• DIRECTIONS FOR THIS TASK: Convert these lines into a numbered list, leaving out any blank lines and omitting the pictures.

** start of SUPPLIED MATERIAL **

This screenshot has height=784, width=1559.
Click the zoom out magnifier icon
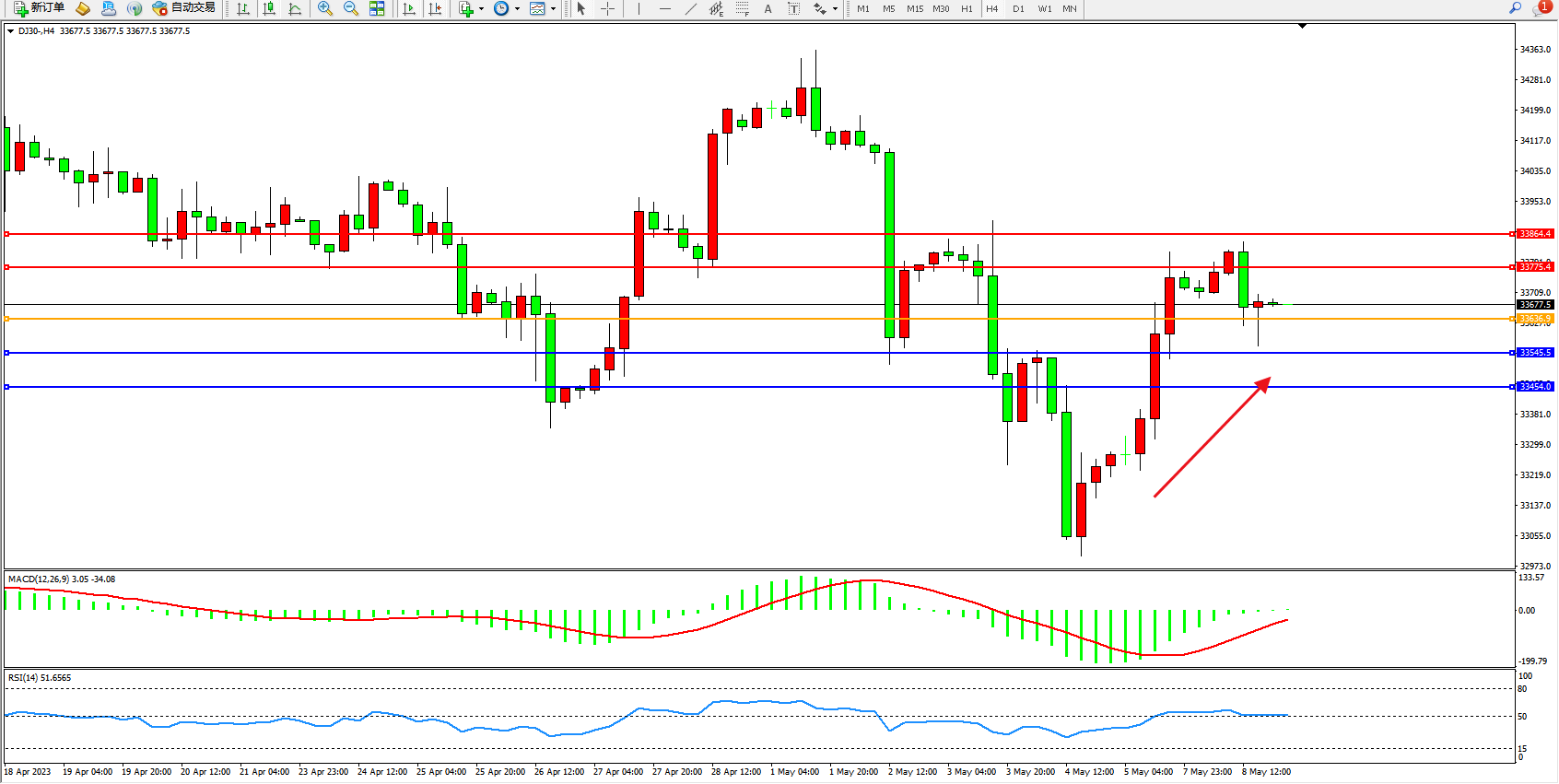(350, 8)
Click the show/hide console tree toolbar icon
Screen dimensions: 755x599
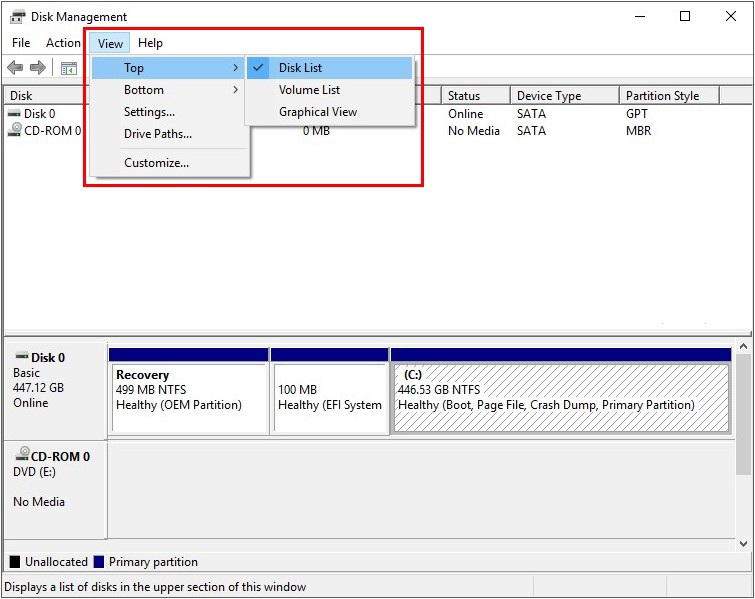[69, 68]
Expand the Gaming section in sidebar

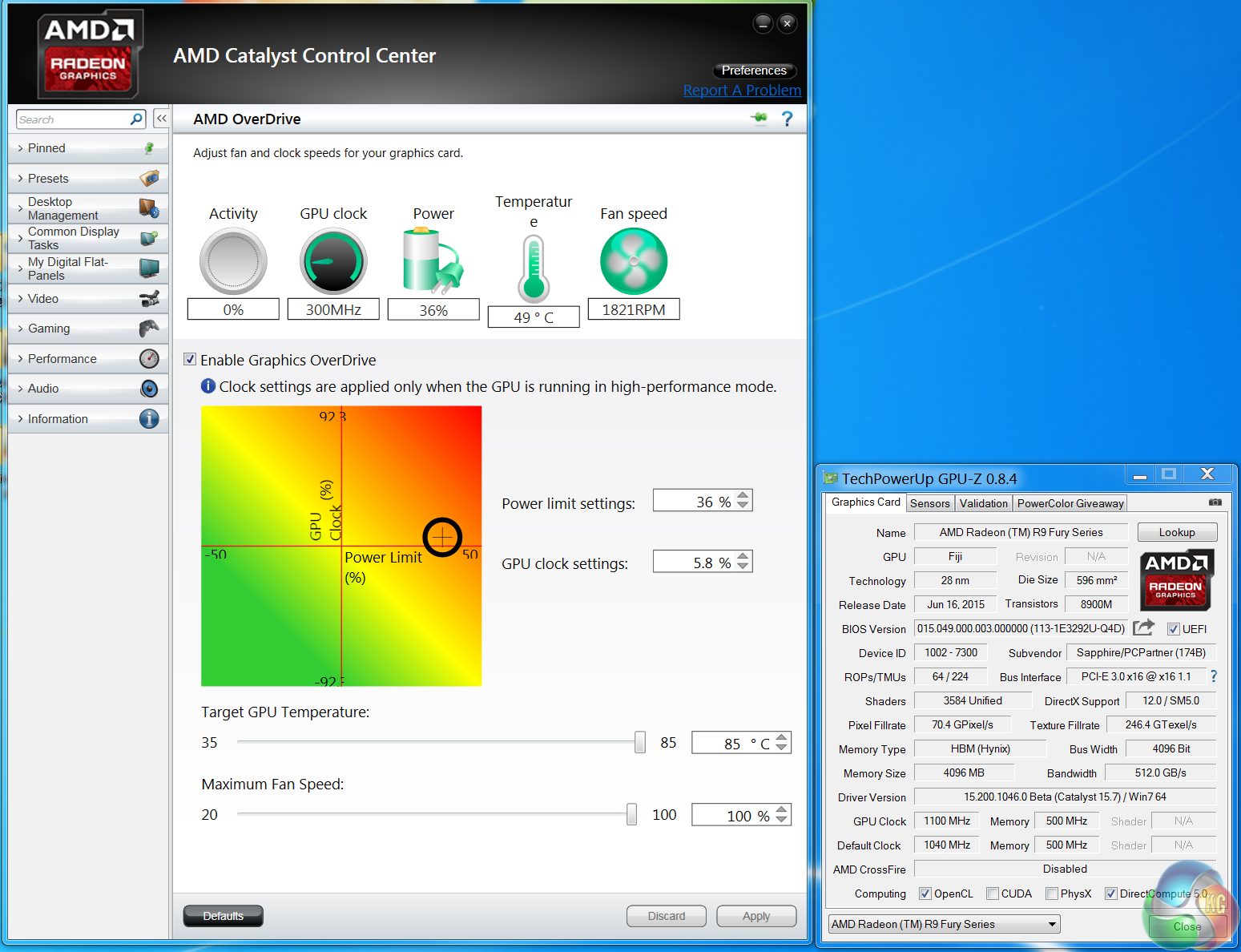(x=49, y=329)
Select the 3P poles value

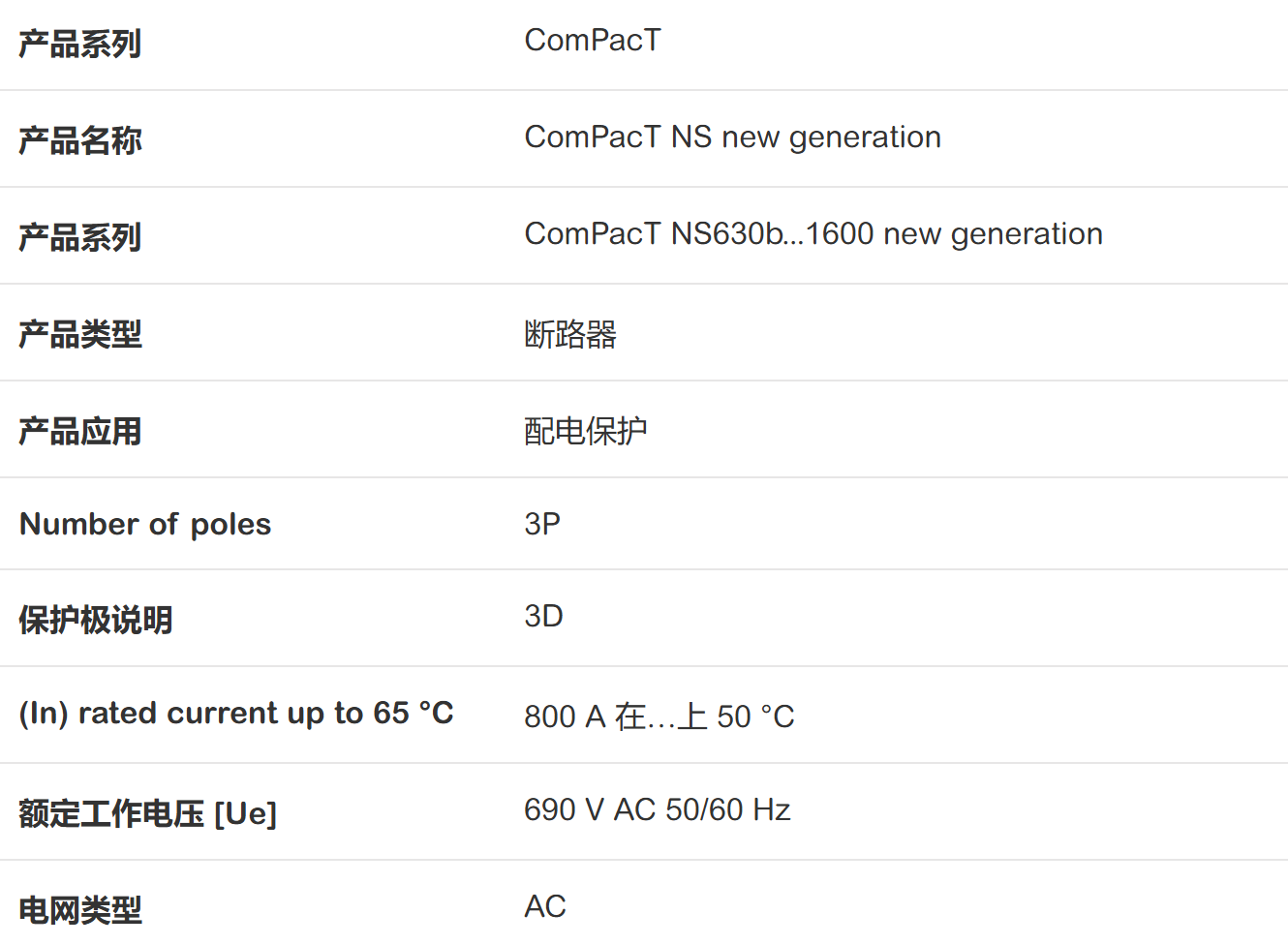click(x=542, y=525)
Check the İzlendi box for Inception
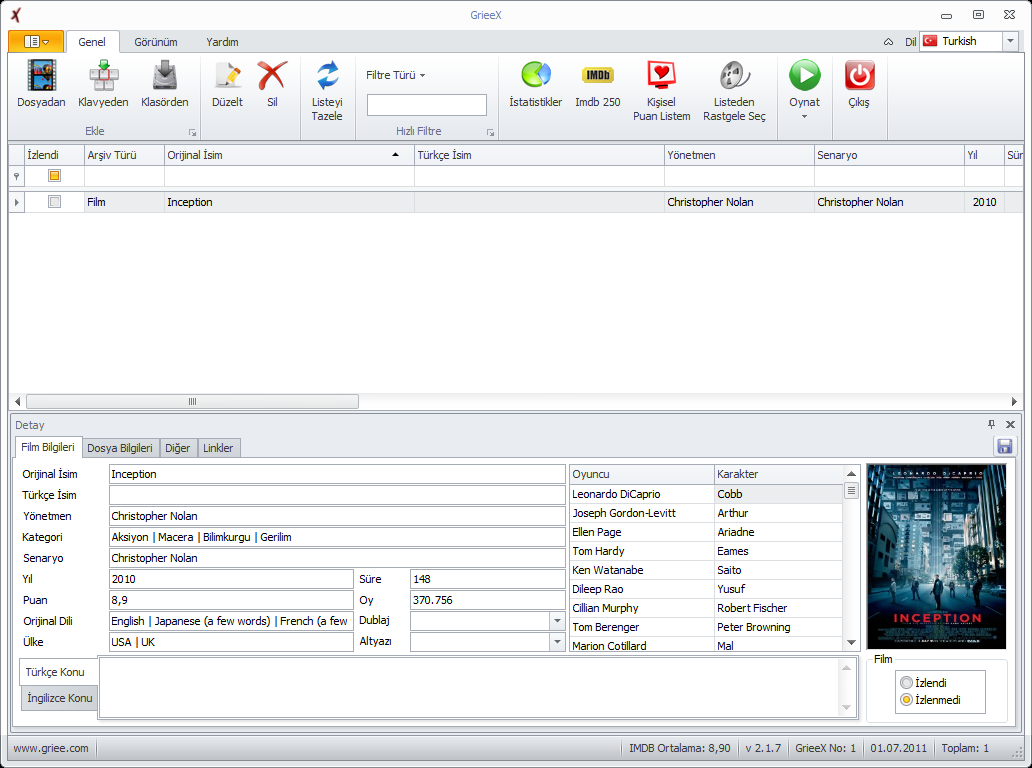 (55, 202)
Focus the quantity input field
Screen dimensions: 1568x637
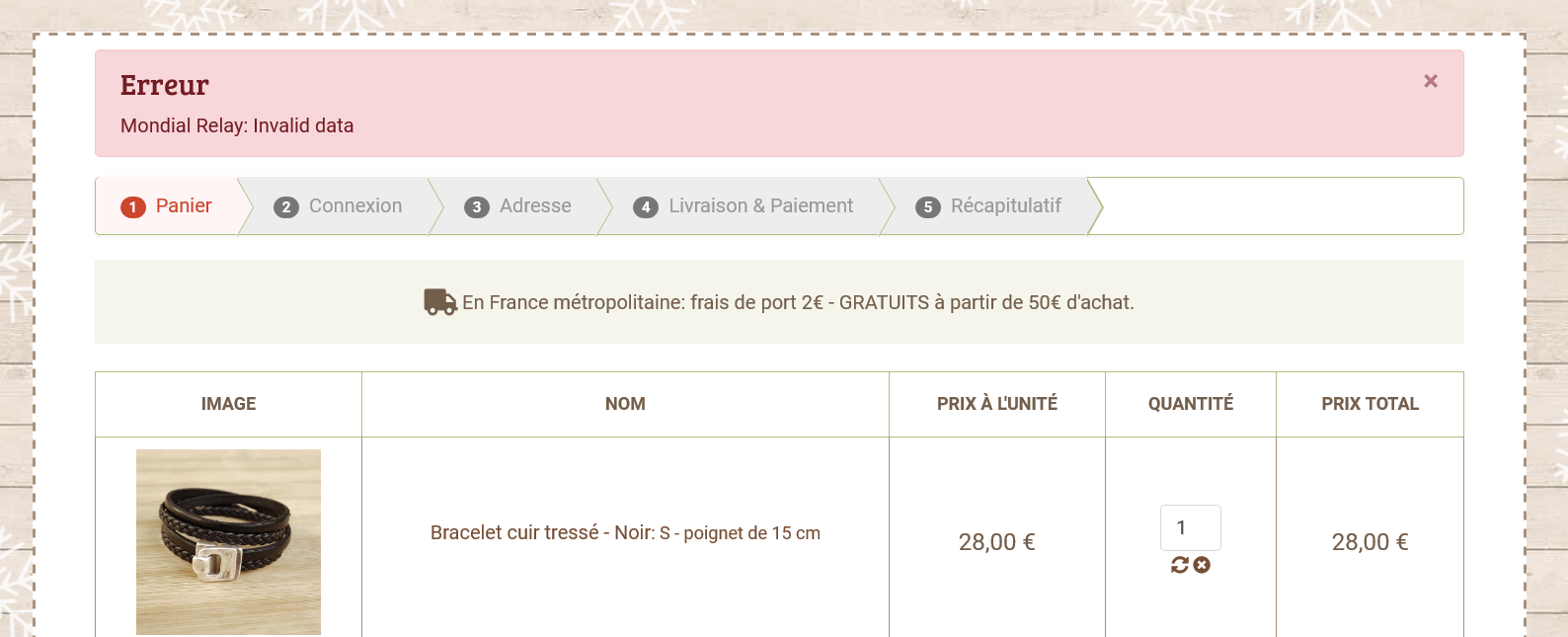tap(1190, 527)
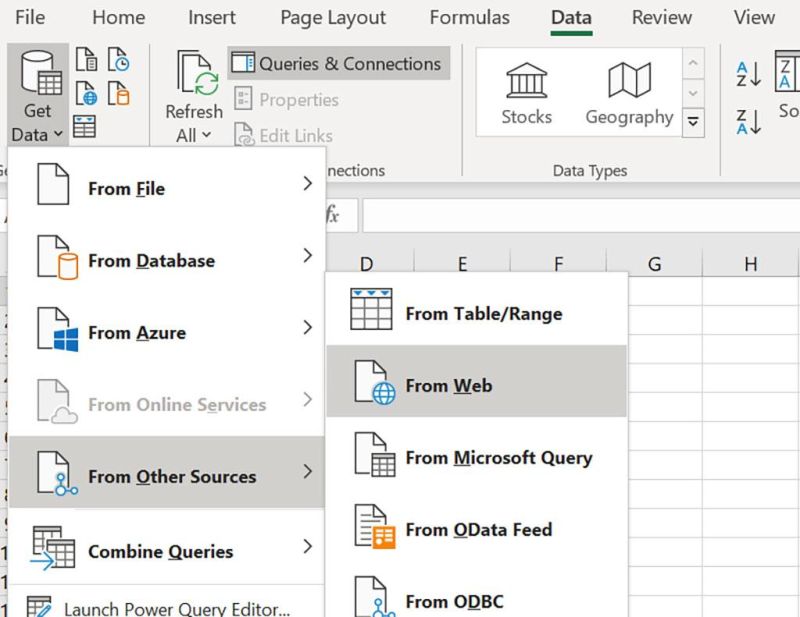Image resolution: width=800 pixels, height=617 pixels.
Task: Switch to the Review tab
Action: point(661,17)
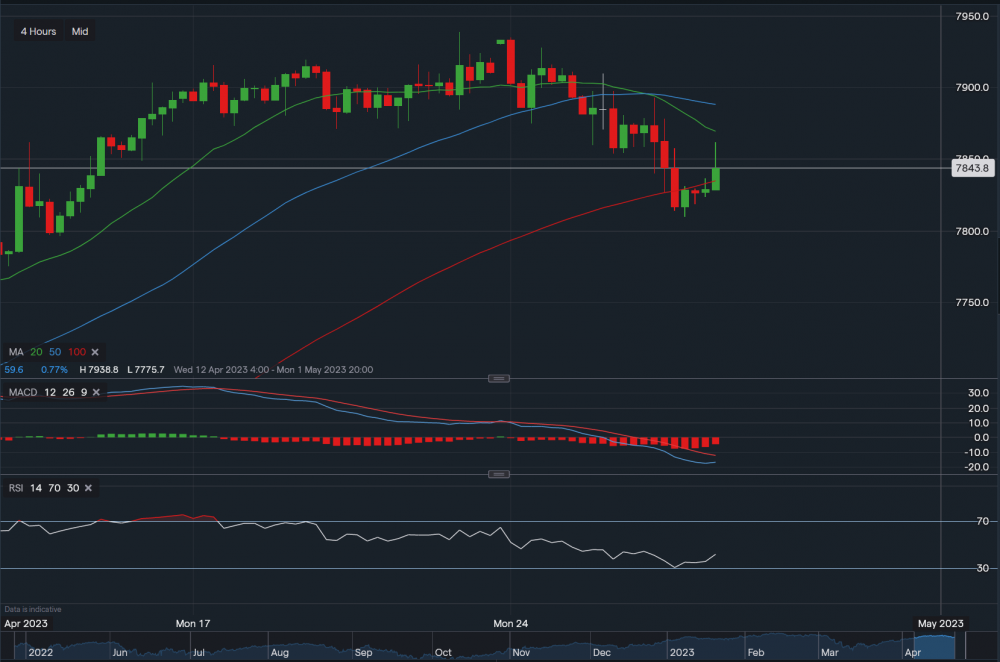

** end of SUPPLIED MATERIAL **

• TASK ANSWER:
1. This screenshot has height=784, width=1559.
2. Click the zoom out magnifier icon
3. (350, 8)
4. Click the show/hide console tree toolbar icon
5. Screen dimensions: 755x599
6. [69, 68]
7. Expand the Gaming section in sidebar
8. (x=49, y=329)
9. Select the 3P poles value
10. click(x=542, y=525)
11. Check the İzlendi box for Inception
12.  (55, 202)
13. Focus the quantity input field
14. Screen dimensions: 1568x637
15. tap(1190, 527)
16. Image resolution: width=800 pixels, height=617 pixels.
17. Task: Switch to the Review tab
18. Action: point(661,17)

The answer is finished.